**** Data extracts

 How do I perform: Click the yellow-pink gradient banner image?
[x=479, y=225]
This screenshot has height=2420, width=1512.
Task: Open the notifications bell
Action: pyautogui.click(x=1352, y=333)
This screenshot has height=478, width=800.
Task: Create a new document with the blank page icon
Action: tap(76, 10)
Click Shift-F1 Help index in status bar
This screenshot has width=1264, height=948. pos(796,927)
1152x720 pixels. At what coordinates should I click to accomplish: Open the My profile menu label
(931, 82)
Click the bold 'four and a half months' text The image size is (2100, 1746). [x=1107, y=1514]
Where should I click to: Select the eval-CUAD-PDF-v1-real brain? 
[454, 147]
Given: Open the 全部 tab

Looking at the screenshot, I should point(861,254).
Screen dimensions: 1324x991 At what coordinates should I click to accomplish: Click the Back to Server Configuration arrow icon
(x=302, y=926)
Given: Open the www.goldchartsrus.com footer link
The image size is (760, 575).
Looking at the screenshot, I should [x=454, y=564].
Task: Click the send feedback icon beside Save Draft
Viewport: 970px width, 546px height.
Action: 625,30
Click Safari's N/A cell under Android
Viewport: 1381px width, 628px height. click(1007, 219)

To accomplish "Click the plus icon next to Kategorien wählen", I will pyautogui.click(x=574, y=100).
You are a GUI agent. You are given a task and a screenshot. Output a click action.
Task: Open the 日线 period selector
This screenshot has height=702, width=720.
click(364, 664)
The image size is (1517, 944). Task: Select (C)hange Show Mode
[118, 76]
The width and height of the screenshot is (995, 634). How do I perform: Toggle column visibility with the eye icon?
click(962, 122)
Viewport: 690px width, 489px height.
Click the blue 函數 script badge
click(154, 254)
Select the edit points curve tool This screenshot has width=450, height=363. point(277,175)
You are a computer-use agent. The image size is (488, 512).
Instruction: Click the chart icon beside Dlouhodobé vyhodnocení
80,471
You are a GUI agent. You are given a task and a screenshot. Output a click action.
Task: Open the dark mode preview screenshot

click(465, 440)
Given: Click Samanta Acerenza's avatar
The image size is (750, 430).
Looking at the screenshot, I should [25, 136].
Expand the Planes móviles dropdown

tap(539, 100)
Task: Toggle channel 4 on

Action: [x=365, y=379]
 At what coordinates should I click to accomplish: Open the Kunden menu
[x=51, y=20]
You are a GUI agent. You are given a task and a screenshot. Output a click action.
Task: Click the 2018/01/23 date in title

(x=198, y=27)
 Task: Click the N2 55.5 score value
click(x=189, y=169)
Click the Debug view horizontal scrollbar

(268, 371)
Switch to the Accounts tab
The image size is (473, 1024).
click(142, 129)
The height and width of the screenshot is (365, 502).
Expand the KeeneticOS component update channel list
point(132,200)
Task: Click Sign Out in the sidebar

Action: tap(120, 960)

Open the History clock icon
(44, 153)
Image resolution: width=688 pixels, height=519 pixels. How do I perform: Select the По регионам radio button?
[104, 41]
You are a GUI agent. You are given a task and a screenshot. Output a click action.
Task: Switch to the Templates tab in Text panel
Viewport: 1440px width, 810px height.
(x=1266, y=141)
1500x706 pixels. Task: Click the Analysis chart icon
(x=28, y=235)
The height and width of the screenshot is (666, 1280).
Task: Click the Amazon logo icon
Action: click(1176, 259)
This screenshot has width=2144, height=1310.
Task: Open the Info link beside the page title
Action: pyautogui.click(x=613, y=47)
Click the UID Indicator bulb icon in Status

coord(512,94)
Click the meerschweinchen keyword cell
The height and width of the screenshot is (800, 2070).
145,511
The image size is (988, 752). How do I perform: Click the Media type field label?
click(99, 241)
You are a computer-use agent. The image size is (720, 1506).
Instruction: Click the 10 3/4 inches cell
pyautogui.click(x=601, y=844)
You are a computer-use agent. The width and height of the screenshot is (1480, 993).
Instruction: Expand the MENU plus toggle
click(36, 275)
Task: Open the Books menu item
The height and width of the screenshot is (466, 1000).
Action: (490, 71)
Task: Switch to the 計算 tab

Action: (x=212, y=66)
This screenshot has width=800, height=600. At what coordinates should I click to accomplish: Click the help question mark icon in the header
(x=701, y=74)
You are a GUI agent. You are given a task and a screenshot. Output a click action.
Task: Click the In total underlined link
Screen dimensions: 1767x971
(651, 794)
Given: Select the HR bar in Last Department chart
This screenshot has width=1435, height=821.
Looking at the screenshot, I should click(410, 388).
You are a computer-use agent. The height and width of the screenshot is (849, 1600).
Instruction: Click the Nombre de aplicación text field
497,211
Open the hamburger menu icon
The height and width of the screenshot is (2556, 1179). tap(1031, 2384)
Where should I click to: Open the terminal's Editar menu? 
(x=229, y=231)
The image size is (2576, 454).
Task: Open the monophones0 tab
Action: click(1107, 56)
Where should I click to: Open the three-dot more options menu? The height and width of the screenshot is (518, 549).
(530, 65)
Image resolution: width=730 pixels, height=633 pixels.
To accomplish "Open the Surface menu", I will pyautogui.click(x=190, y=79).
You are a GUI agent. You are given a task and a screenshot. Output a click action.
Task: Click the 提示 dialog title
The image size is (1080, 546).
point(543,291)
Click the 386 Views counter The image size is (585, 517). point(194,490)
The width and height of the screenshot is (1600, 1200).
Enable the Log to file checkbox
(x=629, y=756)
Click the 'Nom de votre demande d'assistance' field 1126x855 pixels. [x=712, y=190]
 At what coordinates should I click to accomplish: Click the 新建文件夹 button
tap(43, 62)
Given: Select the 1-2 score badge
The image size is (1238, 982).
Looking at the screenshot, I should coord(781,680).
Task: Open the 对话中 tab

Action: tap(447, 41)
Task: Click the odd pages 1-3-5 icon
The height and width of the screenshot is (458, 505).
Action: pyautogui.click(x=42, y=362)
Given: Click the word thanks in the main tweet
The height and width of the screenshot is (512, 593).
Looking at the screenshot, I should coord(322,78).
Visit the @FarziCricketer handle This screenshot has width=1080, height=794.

********

Return the whole listing above verbatim.

• [Expected output]
 How do I perform: Click the yellow-pink gradient banner image?
[x=479, y=225]
This screenshot has height=2420, width=1512.
Task: Open the notifications bell
Action: pyautogui.click(x=1352, y=333)
This screenshot has height=478, width=800.
Task: Create a new document with the blank page icon
Action: tap(76, 10)
Click Shift-F1 Help index in status bar
This screenshot has width=1264, height=948. pos(796,927)
1152x720 pixels. At what coordinates should I click to accomplish: Open the My profile menu label
(931, 82)
Click the bold 'four and a half months' text The image size is (2100, 1746). [x=1107, y=1514]
Where should I click to: Select the eval-CUAD-PDF-v1-real brain? 
[454, 147]
Given: Open the 全部 tab

Looking at the screenshot, I should point(861,254).
Screen dimensions: 1324x991 At what coordinates should I click to accomplish: Click the Back to Server Configuration arrow icon
(x=302, y=926)
Given: Open the www.goldchartsrus.com footer link
The image size is (760, 575).
Looking at the screenshot, I should [x=454, y=564].
Task: Click the send feedback icon beside Save Draft
Viewport: 970px width, 546px height.
Action: 625,30
Click Safari's N/A cell under Android
Viewport: 1381px width, 628px height. click(1007, 219)

To accomplish "Click the plus icon next to Kategorien wählen", I will pyautogui.click(x=574, y=100).
You are a GUI agent. You are given a task and a screenshot. Output a click action.
Task: Open the 日线 period selector
This screenshot has height=702, width=720.
click(364, 664)
The image size is (1517, 944). Task: Select (C)hange Show Mode
[118, 76]
The width and height of the screenshot is (995, 634). How do I perform: Toggle column visibility with the eye icon?
click(962, 122)
Viewport: 690px width, 489px height.
Click the blue 函數 script badge
click(154, 254)
Select the edit points curve tool This screenshot has width=450, height=363. point(277,175)
You are a computer-use agent. The image size is (488, 512).
Instruction: Click the chart icon beside Dlouhodobé vyhodnocení
80,471
You are a GUI agent. You are given a task and a screenshot. Output a click action.
Task: Open the dark mode preview screenshot

click(465, 440)
Given: Click Samanta Acerenza's avatar
The image size is (750, 430).
Looking at the screenshot, I should [25, 136].
Expand the Planes móviles dropdown

tap(539, 100)
Task: Toggle channel 4 on

Action: [x=365, y=379]
 At what coordinates should I click to accomplish: Open the Kunden menu
[x=51, y=20]
You are a GUI agent. You are given a task and a screenshot. Output a click action.
Task: Click the 2018/01/23 date in title

(x=198, y=27)
 Task: Click the N2 55.5 score value
click(x=189, y=169)
Click the Debug view horizontal scrollbar

(268, 371)
Switch to the Accounts tab
The image size is (473, 1024).
click(142, 129)
The height and width of the screenshot is (365, 502).
Expand the KeeneticOS component update channel list
point(132,200)
Task: Click Sign Out in the sidebar

Action: tap(120, 960)

Open the History clock icon
(44, 153)
Image resolution: width=688 pixels, height=519 pixels. How do I perform: Select the По регионам radio button?
[104, 41]
You are a GUI agent. You are given a task and a screenshot. Output a click action.
Task: Switch to the Templates tab in Text panel
Viewport: 1440px width, 810px height.
(x=1266, y=141)
1500x706 pixels. Task: Click the Analysis chart icon
(x=28, y=235)
The height and width of the screenshot is (666, 1280).
Task: Click the Amazon logo icon
Action: click(1176, 259)
This screenshot has width=2144, height=1310.
Task: Open the Info link beside the page title
Action: pyautogui.click(x=613, y=47)
Click the UID Indicator bulb icon in Status

coord(512,94)
Click the meerschweinchen keyword cell
The height and width of the screenshot is (800, 2070).
145,511
The image size is (988, 752). How do I perform: Click the Media type field label?
click(99, 241)
You are a computer-use agent. The image size is (720, 1506).
Instruction: Click the 10 3/4 inches cell
pyautogui.click(x=601, y=844)
You are a computer-use agent. The width and height of the screenshot is (1480, 993).
Instruction: Expand the MENU plus toggle
click(36, 275)
Task: Open the Books menu item
The height and width of the screenshot is (466, 1000).
Action: (490, 71)
Task: Switch to the 計算 tab

Action: (x=212, y=66)
This screenshot has width=800, height=600. At what coordinates should I click to accomplish: Click the help question mark icon in the header
(x=701, y=74)
You are a GUI agent. You are given a task and a screenshot. Output a click action.
Task: Click the In total underlined link
Screen dimensions: 1767x971
(651, 794)
Given: Select the HR bar in Last Department chart
This screenshot has width=1435, height=821.
Looking at the screenshot, I should click(410, 388).
You are a computer-use agent. The height and width of the screenshot is (849, 1600).
Instruction: Click the Nombre de aplicación text field
497,211
Open the hamburger menu icon
The height and width of the screenshot is (2556, 1179). tap(1031, 2384)
Where should I click to: Open the terminal's Editar menu? 
(x=229, y=231)
The image size is (2576, 454).
Task: Open the monophones0 tab
Action: click(1107, 56)
Where should I click to: Open the three-dot more options menu? The height and width of the screenshot is (518, 549).
(530, 65)
Image resolution: width=730 pixels, height=633 pixels.
To accomplish "Open the Surface menu", I will pyautogui.click(x=190, y=79).
You are a GUI agent. You are given a task and a screenshot. Output a click action.
Task: Click the 提示 dialog title
The image size is (1080, 546).
point(543,291)
Click the 386 Views counter The image size is (585, 517). point(194,490)
The width and height of the screenshot is (1600, 1200).
Enable the Log to file checkbox
(x=629, y=756)
Click the 'Nom de votre demande d'assistance' field 1126x855 pixels. [x=712, y=190]
 At what coordinates should I click to accomplish: Click the 新建文件夹 button
tap(43, 62)
Given: Select the 1-2 score badge
The image size is (1238, 982).
Looking at the screenshot, I should coord(781,680).
Task: Open the 对话中 tab

Action: tap(447, 41)
Task: Click the odd pages 1-3-5 icon
The height and width of the screenshot is (458, 505).
Action: pyautogui.click(x=42, y=362)
Given: Click the word thanks in the main tweet
The height and width of the screenshot is (512, 593).
Looking at the screenshot, I should coord(322,78).
Visit the @FarziCricketer handle This screenshot has width=1080, height=794.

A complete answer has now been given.